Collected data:

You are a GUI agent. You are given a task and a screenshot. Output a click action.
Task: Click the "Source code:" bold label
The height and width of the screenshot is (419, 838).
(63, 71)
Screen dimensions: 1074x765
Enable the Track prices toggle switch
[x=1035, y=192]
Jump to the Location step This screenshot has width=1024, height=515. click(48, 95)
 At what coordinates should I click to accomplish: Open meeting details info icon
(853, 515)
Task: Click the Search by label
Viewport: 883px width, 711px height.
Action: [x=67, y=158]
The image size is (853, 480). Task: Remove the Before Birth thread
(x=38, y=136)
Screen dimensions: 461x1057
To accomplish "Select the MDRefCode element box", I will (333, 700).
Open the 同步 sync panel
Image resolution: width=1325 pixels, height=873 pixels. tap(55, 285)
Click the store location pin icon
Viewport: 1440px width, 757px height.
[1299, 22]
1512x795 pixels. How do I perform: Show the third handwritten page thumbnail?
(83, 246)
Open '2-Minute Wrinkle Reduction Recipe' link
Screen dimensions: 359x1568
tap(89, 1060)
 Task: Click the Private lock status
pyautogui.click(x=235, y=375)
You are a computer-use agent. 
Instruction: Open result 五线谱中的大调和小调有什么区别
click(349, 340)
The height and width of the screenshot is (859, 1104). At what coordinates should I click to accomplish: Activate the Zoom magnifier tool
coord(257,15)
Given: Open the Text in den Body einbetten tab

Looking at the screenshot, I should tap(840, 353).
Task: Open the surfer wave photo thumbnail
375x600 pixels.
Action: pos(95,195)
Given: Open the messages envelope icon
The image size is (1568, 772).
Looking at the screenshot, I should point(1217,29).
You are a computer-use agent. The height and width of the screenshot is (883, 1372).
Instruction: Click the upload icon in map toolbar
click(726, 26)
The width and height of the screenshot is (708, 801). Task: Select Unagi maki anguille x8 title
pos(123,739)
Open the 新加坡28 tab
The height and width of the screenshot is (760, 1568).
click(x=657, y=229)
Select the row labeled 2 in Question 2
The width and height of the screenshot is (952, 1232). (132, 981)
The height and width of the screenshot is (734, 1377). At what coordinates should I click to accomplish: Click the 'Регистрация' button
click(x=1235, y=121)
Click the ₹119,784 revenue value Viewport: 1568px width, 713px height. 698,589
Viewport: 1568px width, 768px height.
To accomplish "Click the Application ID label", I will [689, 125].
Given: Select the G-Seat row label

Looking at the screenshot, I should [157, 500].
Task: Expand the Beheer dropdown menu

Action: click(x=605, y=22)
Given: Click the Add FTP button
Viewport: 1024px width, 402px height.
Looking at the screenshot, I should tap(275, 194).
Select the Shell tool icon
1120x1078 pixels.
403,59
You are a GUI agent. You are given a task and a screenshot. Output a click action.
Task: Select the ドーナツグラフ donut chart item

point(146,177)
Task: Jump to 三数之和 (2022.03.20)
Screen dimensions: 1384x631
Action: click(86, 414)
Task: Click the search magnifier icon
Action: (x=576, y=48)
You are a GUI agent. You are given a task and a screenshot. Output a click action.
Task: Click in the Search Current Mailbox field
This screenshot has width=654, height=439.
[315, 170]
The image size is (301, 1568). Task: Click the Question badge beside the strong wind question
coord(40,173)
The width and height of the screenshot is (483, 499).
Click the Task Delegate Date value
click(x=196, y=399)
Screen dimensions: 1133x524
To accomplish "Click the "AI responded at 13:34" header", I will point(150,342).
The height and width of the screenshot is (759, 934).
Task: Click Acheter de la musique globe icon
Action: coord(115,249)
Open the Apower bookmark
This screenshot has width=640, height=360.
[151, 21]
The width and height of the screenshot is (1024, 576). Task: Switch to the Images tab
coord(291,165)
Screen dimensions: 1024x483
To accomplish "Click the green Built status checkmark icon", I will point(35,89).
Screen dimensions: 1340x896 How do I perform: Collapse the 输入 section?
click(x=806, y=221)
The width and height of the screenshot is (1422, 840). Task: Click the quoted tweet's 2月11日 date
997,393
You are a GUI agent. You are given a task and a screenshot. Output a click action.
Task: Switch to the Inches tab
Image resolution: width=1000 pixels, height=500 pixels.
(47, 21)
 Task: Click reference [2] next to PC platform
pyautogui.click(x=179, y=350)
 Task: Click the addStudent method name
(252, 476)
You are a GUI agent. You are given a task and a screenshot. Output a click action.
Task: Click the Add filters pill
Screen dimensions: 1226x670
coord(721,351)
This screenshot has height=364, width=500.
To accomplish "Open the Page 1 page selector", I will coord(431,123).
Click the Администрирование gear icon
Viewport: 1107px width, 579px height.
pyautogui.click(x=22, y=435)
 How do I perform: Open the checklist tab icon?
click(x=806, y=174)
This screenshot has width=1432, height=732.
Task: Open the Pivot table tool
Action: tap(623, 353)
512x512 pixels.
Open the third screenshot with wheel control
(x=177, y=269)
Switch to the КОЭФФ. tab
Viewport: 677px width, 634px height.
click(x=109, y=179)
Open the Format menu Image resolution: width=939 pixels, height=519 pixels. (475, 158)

BRIEF: Looking at the data above, say how many lines include the string "Jump" and add nothing.

WRITTEN SOLUTION: 2